Lucy in the breathing chamber.  Tests are done to make sure that chemo did not damage her lungs.

Thursday came and as if we didn't have enough on our plate, Lucy started screaming of a headache before we left the house.  She was also really tired and slept the whole way to Memphis.  She continued to cry through her psychology appointment and like any good mom I told her to suck it up.  Yeah, mom of the year here.  I just assumed she was anxious about being at the hospital and was upset because she was missing art lessons that day.  When she vomited all over herself and the psychologist's floor, I became a little worried.  Headache, fatigue, vomiting   Those are all tell-tell signs of a shunt malfunction.  Thankfully, they are also signs of a child being NPO (no food or drink) and taking a wad of medicine on an empty stomach.  

playing the iPad with dialated pupils and a bad attitude
After we got checked out in E Clinic and cleared to go on with our day, it was time for the second dreaded appointment of the week.  The ENT noticed that Lucy's left eye was turning in and we had to get it checked out.  Eye exams at St. Jude are very long.  There are so many stones to turn over when you are dealing with anything related to cancer.  At the end of the exam, the Dr. (who had seen Lucy at LeBonheur when she lost her eye sight the second time) concluded that the eye was not turned in.  Rather, it was the shape of her eye socket and a generalized fatigue on that side of the body that made the lid droop.  Lucy did, however, fail her distance eye exam.  We are going to wait one month and test again to make sure that she wasn't just fatigued from the trauma of the day.


Daddy met us right before Lucy went back for sedation.  She was so excited he made it and she held on to him until she went to sleep.  Yesterday was the first day that they have ever allowed 2 parents to go back for sedation.  I was always the one who got to hold her before she went off to dreamland.  Today, she wanted no one but her Daddy.  It was really precious.  He loved every minute, too.
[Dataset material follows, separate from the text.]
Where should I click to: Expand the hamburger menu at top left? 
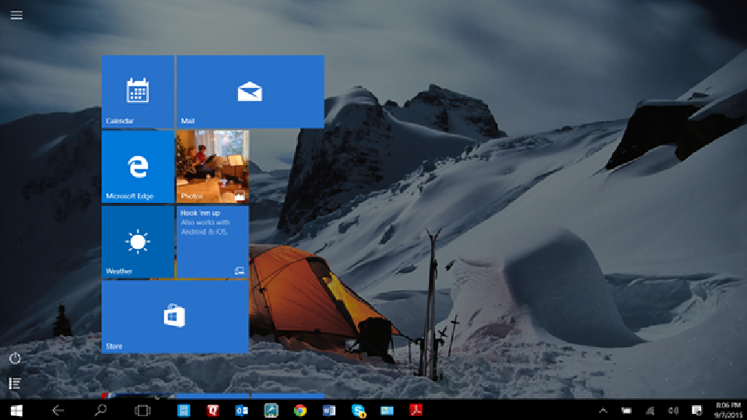point(16,15)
Lucy cracked us up as she was getting her gas.  She kept laughing and wouldn't relax enough to fall asleep.  She had everyone in stitches!  Just like an addict, she had begged for her "sleepy medicine" all day long.  She was absolutely giddy with excitement when it was time to go to sleep.  Thank God for happy moments in the hospital.  

We are beyond thrilled with the news we received last night.  God has blessed our baby girl and our family with so many miracles.  I am always so humbled when I walk through the halls of St. Jude.  I am haunted by the memories of those that have lost their battles (but won the ultimate prize) and those that are clinging to life with every breath.  Perspective is something I have written a lot about.  Yesterday I received a very healthy dose of it.  We have our little girl and there's nothing more that matters.  

Thank you all for your prayers.  My God's mercy be on all of you and the challenges that you are facing right now.